(Dataset entries)
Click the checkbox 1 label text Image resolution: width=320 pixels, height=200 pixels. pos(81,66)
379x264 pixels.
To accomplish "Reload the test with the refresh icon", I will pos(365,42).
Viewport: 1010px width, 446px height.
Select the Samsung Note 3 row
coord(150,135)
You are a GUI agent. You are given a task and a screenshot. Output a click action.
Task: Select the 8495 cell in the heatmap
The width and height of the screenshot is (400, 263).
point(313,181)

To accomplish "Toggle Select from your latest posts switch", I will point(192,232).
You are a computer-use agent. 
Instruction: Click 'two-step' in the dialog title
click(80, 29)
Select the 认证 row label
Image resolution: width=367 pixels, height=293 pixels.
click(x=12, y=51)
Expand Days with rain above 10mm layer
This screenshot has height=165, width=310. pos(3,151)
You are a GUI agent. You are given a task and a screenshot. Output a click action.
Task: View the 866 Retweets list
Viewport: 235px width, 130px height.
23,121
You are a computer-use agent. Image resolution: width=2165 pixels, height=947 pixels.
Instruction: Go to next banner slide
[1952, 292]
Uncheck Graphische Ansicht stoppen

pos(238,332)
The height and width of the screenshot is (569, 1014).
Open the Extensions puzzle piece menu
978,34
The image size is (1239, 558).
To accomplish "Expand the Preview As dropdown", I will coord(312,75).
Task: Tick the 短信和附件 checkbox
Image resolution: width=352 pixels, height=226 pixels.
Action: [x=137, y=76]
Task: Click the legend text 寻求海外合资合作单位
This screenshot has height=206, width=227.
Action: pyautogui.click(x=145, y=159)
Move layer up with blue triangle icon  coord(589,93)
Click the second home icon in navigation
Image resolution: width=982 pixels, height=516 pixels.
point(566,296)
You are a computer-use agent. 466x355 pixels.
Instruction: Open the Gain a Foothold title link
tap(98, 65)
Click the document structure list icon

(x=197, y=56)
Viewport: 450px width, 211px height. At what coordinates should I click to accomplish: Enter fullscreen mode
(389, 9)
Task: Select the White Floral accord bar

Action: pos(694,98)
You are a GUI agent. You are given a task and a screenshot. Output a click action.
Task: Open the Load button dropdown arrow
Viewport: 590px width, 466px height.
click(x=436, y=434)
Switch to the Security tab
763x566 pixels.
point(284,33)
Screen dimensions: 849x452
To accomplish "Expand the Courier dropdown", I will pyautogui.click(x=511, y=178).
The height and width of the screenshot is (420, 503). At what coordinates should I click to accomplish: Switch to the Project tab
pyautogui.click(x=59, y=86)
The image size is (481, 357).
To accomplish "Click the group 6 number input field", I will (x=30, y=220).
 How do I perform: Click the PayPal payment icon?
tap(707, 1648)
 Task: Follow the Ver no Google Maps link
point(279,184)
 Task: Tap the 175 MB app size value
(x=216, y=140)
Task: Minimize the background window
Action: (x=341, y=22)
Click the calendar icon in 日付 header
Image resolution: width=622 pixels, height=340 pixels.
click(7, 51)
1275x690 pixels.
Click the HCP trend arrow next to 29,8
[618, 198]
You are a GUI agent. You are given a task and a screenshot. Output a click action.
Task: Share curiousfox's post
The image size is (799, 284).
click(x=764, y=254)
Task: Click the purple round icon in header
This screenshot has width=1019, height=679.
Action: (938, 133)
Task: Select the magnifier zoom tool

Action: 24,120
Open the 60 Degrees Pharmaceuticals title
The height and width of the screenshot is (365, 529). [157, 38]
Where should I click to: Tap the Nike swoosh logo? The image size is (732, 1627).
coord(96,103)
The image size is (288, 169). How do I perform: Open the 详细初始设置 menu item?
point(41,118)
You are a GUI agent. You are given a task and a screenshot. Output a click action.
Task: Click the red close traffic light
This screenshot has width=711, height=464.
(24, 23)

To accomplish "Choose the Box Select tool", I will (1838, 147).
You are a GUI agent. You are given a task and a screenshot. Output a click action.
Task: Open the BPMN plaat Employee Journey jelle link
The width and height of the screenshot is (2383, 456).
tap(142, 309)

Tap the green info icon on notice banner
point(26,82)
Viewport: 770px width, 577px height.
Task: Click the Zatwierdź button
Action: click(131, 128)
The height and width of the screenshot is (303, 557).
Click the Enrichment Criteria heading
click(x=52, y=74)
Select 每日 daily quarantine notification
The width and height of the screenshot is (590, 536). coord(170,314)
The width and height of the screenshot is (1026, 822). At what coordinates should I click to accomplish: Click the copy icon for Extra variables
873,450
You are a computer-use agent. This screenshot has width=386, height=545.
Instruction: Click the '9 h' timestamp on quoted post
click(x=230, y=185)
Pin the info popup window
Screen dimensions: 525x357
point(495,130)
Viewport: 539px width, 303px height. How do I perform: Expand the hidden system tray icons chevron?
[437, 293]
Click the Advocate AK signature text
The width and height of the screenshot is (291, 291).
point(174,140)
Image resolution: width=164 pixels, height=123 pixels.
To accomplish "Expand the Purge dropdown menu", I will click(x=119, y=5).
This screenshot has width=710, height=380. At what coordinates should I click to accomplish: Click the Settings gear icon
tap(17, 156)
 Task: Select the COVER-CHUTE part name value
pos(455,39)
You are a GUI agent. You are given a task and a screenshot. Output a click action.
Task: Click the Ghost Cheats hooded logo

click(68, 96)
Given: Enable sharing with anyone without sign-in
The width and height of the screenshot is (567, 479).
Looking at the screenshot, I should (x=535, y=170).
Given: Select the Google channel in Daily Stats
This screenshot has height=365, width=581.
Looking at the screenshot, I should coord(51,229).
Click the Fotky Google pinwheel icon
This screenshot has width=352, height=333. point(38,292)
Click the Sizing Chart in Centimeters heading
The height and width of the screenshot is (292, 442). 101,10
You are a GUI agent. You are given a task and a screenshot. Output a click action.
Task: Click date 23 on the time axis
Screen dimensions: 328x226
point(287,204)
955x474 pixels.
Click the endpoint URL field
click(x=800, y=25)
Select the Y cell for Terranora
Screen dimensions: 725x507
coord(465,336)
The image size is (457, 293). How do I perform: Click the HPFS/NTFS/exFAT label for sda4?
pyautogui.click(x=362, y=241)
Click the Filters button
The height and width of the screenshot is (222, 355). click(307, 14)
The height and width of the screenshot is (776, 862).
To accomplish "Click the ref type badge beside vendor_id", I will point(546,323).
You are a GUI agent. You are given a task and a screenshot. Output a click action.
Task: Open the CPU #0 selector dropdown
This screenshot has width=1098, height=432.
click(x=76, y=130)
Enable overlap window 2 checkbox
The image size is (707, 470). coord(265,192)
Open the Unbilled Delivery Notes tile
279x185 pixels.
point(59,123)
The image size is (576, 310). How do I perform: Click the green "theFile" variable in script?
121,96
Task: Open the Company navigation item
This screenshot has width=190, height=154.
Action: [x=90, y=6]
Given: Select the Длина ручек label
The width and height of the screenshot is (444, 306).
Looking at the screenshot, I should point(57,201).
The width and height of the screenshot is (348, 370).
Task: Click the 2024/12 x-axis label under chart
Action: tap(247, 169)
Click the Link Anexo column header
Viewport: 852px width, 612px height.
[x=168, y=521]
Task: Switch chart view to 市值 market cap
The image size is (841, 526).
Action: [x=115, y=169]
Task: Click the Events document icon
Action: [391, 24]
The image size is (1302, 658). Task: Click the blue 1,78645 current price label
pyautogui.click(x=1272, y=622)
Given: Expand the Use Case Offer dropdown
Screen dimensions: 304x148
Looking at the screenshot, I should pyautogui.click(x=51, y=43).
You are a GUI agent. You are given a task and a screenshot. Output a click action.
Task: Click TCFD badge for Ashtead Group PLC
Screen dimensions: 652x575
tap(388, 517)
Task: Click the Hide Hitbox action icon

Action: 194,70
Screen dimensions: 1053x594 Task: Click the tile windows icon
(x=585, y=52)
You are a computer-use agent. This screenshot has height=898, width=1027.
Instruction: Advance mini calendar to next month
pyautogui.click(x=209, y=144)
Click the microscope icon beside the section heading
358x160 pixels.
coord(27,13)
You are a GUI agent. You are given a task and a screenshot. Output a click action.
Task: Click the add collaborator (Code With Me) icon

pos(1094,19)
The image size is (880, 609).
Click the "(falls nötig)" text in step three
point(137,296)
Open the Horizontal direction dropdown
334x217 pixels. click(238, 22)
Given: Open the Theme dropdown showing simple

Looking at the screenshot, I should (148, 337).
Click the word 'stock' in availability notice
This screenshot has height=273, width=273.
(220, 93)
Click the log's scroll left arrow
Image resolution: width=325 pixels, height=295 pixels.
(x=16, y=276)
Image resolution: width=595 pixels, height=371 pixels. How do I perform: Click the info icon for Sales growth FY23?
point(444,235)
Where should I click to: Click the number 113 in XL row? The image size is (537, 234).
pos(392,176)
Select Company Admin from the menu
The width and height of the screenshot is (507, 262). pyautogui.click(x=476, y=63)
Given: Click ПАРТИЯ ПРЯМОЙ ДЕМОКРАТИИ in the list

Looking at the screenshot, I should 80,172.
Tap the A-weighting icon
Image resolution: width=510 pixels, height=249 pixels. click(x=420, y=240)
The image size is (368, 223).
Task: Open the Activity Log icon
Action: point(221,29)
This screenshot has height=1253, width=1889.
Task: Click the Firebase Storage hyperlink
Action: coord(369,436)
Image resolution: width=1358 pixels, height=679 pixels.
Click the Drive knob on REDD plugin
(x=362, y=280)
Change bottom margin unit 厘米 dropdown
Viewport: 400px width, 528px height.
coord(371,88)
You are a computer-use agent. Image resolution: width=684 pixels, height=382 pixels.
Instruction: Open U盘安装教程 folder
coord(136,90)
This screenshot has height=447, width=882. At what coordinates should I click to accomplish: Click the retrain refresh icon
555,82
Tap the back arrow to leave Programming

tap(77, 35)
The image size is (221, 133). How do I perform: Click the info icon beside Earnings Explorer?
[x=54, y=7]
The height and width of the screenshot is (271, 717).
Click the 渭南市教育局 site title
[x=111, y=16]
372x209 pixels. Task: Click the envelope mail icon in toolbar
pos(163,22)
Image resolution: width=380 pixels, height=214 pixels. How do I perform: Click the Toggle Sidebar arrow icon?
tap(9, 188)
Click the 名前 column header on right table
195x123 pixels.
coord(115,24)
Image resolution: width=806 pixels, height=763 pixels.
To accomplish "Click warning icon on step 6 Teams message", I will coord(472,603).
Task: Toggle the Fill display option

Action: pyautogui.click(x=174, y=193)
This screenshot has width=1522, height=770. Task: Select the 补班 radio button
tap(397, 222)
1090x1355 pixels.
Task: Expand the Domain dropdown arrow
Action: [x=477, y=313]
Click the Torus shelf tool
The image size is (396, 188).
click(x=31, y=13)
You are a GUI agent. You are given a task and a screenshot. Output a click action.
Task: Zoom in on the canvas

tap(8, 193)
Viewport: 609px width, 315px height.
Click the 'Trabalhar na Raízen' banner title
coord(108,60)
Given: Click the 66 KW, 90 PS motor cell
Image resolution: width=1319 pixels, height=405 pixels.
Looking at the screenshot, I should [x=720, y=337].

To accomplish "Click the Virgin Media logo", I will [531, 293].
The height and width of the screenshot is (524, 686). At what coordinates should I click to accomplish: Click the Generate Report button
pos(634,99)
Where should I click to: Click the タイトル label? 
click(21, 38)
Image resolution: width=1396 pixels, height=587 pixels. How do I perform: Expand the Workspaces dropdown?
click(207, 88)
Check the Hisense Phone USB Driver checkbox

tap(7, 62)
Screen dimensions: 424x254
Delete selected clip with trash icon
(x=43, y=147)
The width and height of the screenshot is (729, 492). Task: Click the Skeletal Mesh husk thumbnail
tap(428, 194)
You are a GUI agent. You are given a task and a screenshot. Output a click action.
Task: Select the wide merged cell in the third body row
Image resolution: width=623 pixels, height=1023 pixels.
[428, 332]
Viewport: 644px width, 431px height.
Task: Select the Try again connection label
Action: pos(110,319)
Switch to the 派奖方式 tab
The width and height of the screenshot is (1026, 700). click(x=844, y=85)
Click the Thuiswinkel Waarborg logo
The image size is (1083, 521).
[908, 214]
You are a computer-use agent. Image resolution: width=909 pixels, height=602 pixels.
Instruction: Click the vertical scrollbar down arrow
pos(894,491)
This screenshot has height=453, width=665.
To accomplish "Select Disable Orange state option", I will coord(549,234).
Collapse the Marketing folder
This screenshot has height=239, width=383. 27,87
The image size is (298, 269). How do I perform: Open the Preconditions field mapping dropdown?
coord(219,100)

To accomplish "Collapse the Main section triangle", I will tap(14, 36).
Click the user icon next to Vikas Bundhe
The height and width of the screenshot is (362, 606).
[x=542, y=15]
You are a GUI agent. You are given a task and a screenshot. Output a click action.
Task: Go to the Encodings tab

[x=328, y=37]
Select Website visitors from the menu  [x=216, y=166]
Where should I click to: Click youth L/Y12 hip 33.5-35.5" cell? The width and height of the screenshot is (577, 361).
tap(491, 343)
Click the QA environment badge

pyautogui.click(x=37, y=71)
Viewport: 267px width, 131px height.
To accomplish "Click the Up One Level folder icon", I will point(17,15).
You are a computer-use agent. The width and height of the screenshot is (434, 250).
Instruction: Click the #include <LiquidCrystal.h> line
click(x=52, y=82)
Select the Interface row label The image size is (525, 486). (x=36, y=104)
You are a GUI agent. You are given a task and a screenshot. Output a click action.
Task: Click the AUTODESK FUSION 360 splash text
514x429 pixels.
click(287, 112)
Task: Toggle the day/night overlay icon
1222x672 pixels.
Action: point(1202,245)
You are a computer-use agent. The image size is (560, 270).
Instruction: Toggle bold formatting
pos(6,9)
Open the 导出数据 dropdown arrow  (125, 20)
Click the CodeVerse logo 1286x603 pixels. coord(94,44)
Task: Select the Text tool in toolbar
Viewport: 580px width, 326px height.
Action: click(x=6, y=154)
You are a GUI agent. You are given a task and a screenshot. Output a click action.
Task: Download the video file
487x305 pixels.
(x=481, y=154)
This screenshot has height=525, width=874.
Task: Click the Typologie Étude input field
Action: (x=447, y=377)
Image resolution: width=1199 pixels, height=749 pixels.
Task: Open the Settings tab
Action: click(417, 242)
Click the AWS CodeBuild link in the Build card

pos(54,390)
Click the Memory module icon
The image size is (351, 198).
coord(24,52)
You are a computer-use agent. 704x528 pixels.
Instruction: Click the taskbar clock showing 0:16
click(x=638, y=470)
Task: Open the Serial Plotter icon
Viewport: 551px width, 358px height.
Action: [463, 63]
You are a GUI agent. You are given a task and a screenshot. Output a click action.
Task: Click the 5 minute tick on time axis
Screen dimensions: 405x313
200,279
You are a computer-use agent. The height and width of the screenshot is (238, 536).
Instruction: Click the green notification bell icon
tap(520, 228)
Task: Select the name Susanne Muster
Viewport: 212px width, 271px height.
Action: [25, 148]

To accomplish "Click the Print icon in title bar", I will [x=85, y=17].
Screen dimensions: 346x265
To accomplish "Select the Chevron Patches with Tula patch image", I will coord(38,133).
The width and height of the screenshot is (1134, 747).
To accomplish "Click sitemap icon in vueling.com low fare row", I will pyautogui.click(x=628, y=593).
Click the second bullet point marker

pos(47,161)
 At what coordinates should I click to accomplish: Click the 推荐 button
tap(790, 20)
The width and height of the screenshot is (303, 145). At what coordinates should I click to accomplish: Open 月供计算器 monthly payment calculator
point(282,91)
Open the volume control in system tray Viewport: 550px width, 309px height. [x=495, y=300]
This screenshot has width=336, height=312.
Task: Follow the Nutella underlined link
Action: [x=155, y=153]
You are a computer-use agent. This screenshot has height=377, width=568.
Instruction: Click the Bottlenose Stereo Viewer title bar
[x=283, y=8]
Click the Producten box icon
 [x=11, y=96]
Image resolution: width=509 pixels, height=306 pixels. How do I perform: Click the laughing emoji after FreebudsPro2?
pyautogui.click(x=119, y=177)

**EXERCISE DIRECTIONS**
Above are the entries. Output exactly the lines beginning with the line that has "Instruction: Click the green" and ending with the line that has "The width and height of the screenshot is (1134, 747).".

**SOLUTION**
Instruction: Click the green notification bell icon
tap(520, 228)
Task: Select the name Susanne Muster
Viewport: 212px width, 271px height.
Action: [25, 148]

To accomplish "Click the Print icon in title bar", I will [x=85, y=17].
Screen dimensions: 346x265
To accomplish "Select the Chevron Patches with Tula patch image", I will coord(38,133).
The width and height of the screenshot is (1134, 747).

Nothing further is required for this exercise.